▶ [Reading passage]:

At the next property I chose a hard-boiled egg over the scrambled eggs because scrambled eggs on a buffet are usually made from a powder or liquid with additives. I also had yogurt, and I chose an English muffin spread with honey, a lighter alternative than a muffin or a bagel, and once again, a small glass of orange juice. My meal was similar to what I might have for a weekday breakfast at home.
The third motel offered a wider choice, including whole fresh bananas (overripe), apples and oranges. That’s what I should have had, but it just didn’t look appealing. Instead, I splurged on a biscuit with a small sausage patty to make a sandwich, as well as yogurt and a bottle of water. My real downfall was taking some of those scrambled eggs that I usually avoid. Not only did they not have good flavor, but I was already over my breakfast calorie limit without them.
Overall, I thought I did pretty well on my four-day trip, and the scale proved it. By paying attention to what I ate at the complimentary breakfast buffets, I was able to splurge on foods I really enjoyed later in the day. My goal was to come home after four days weighing no more than when I left, with a stretch goal of losing. I lost a half-pound, and I’m patting myself on the back.

▶ [Jobs]:
(1) Put this sentence from the breakfast buffet passage into Spanish: "My meal was similar to what I might have for a weekday breakfast at home."
(2) Continue the breakfast buffet passage, picking up after its final sentence.
The data has no connection to the breakfast buffet passage.

▶ [Data lines]:
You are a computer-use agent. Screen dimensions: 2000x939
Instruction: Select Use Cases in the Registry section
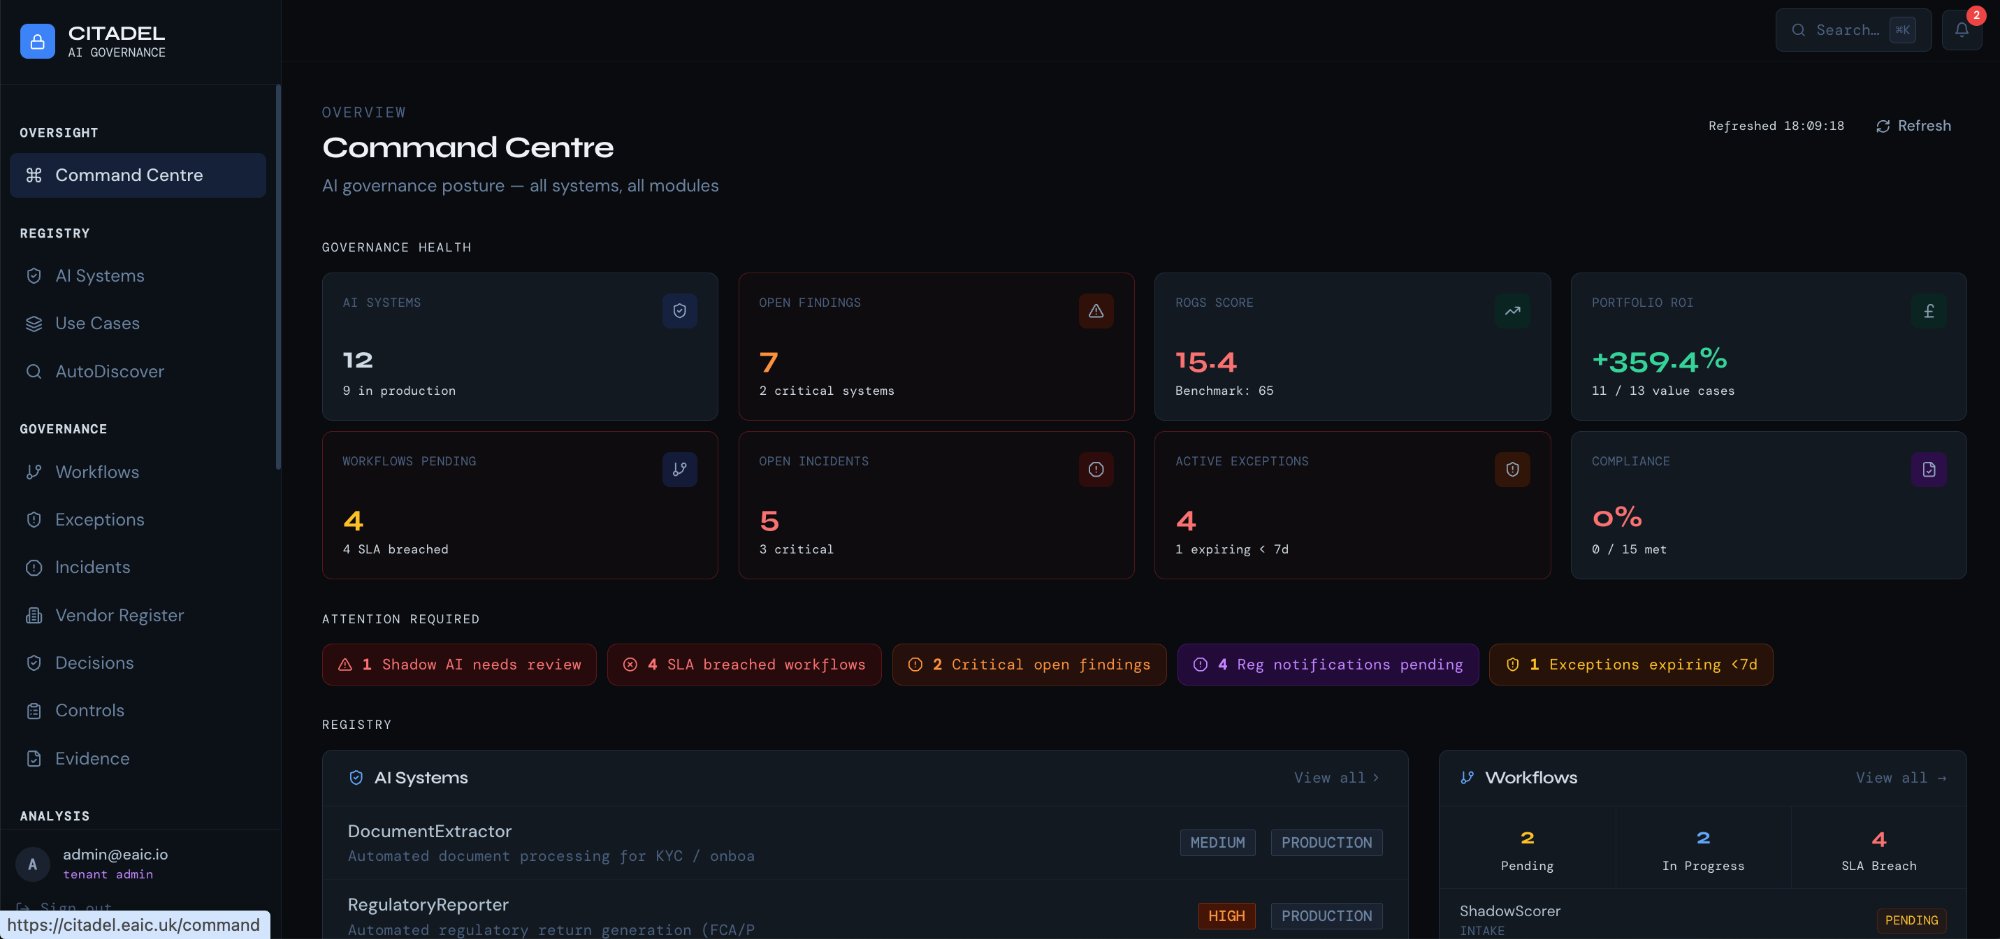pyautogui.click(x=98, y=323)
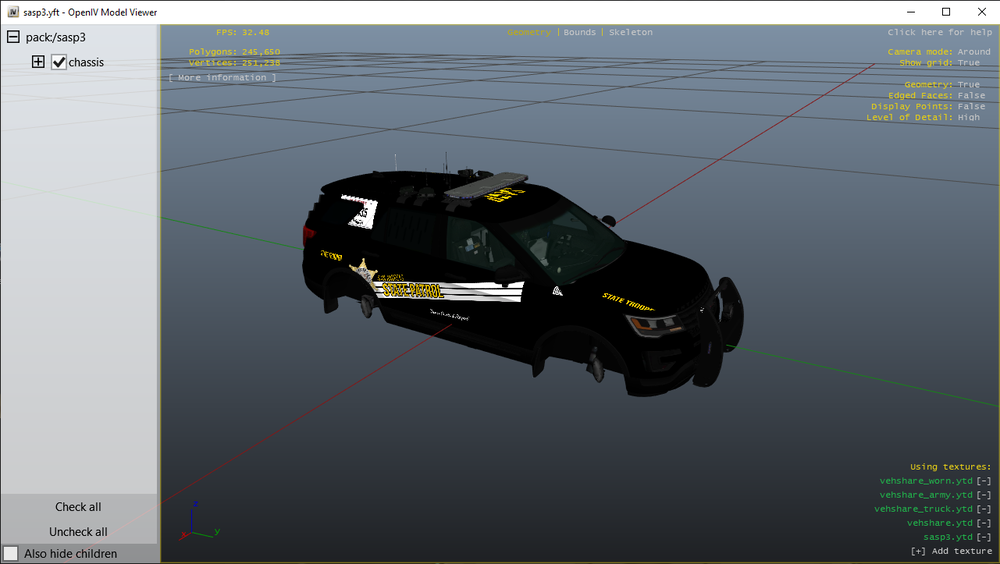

▶ [Responses]:
(1) Mi comida fue similar a lo que podría desayunar un día entre semana en casa.

(2)
- When choosing foods at a complimentary breakfast buffet, consider what else you’ll be eating throughout the day. If you’re planning on a calorie-laden meal later, go with lighter breakfast choices. On the other hand, if there is something you really want that is calorie loaded, don’t deprive yourself. Go for it, but watch your portion size and balance it with lighter options later.
- As with all buffets, look over all of the choices before taking any food. That way you won’t go back to get something that looks better than what you’ve already eaten and end up consuming double the amount.
- Keep in mind the basic food groups to keep balanced throughout the day. Since I don’t usually have much dairy when I’m on the road, I opt for yogurt whenever it’s offered on the breakfast buffet.
Share your own tips for eating healthy at breakfast buffets in the Comments section below.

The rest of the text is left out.